INPUT DATA:
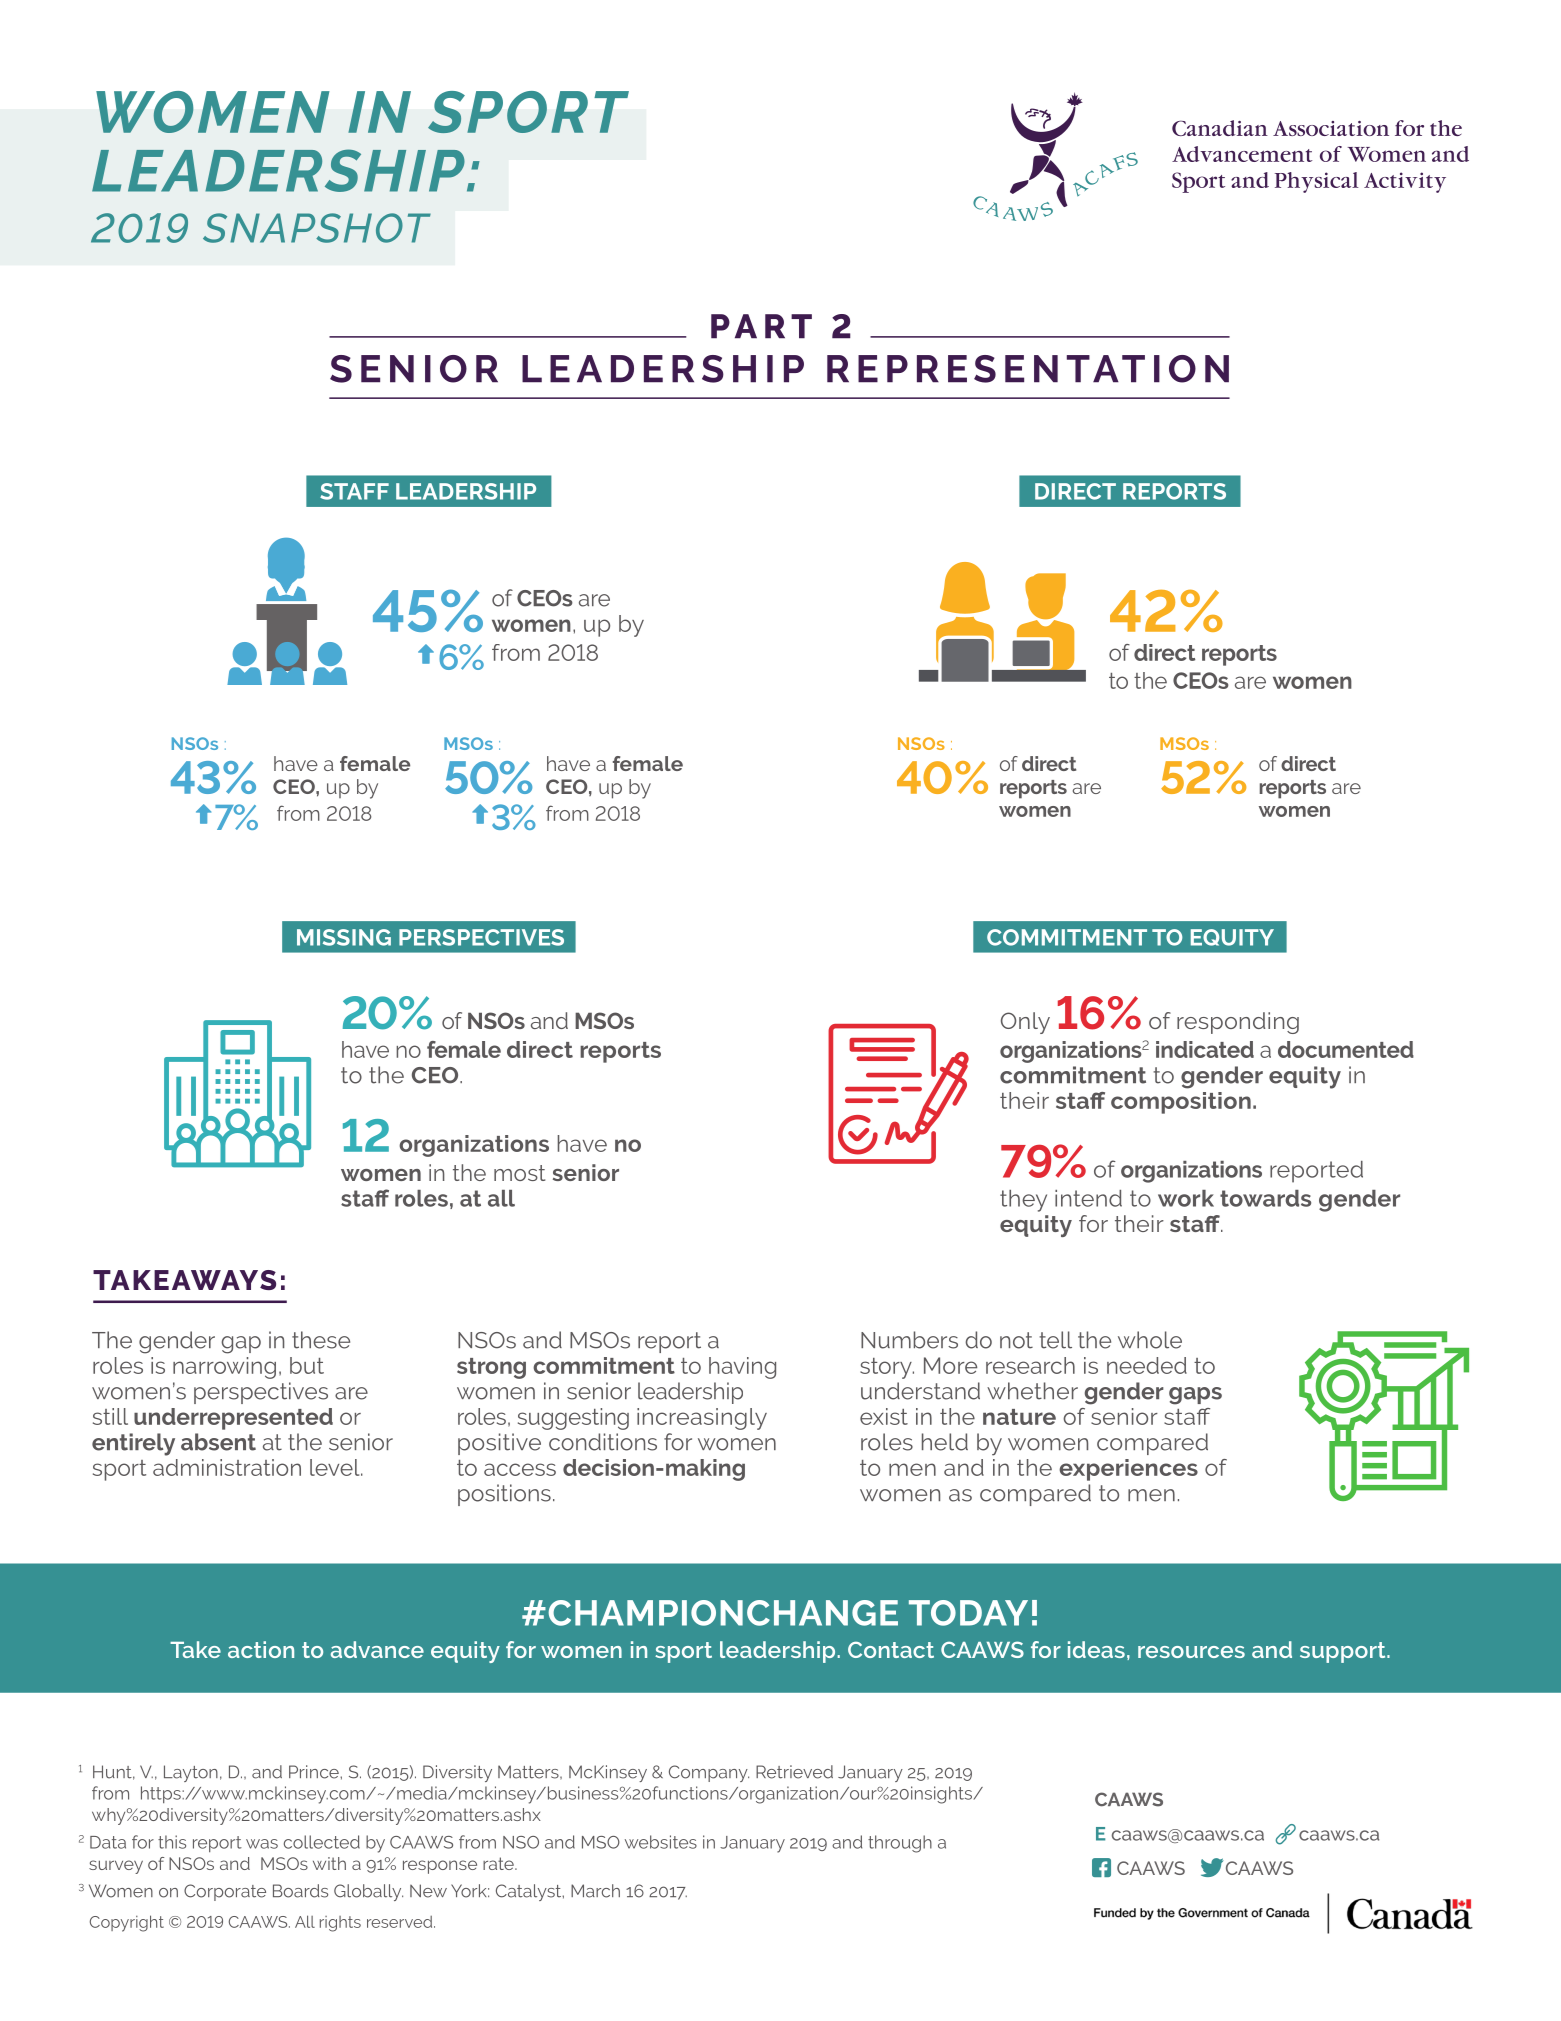 Image resolution: width=1561 pixels, height=2021 pixels. Describe the element at coordinates (321, 1340) in the screenshot. I see `these` at that location.
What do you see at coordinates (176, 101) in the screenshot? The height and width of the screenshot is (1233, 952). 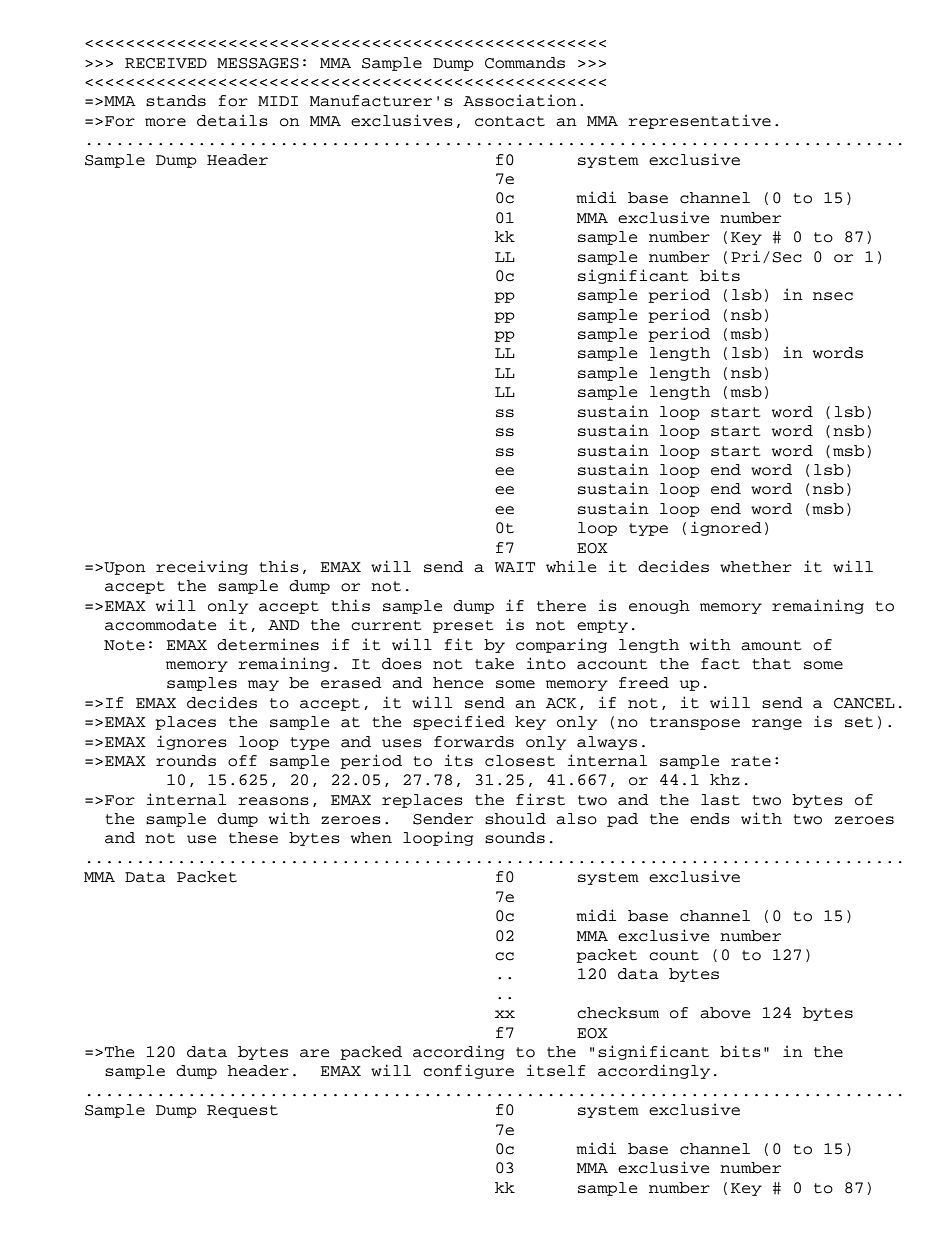 I see `stands` at bounding box center [176, 101].
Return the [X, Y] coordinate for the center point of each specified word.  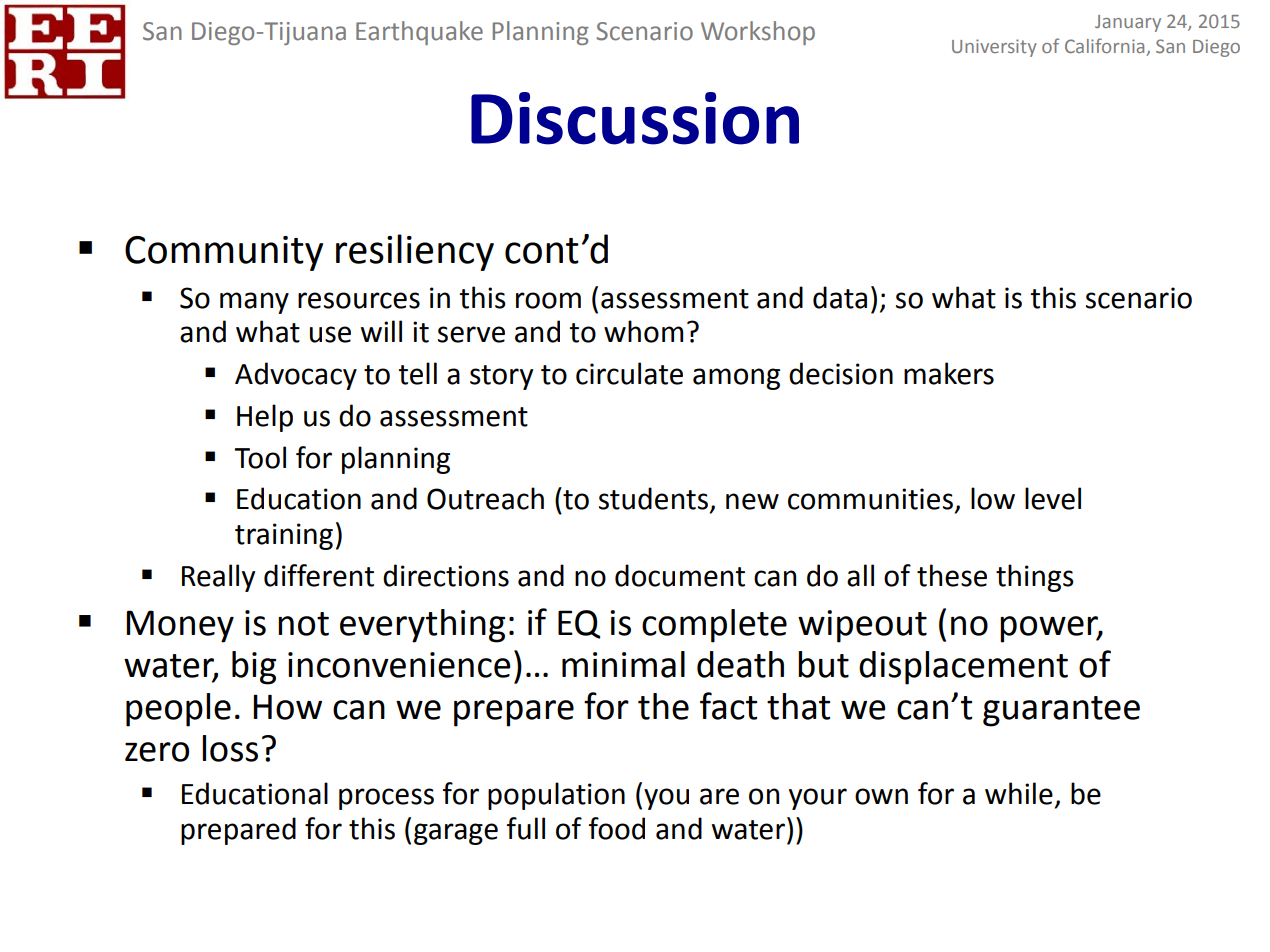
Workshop [758, 33]
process [386, 799]
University [994, 48]
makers [949, 373]
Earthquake [419, 33]
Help [265, 418]
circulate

WRITTEN REQUEST: Can you reproduce the rows from the one holding "process [386, 799]" through the end of the rows, inclusive, with "Earthquake" swapped for "Tsunami" and nothing else changed?

RESULT:
process [386, 799]
University [994, 48]
makers [949, 373]
Tsunami [419, 33]
Help [265, 418]
circulate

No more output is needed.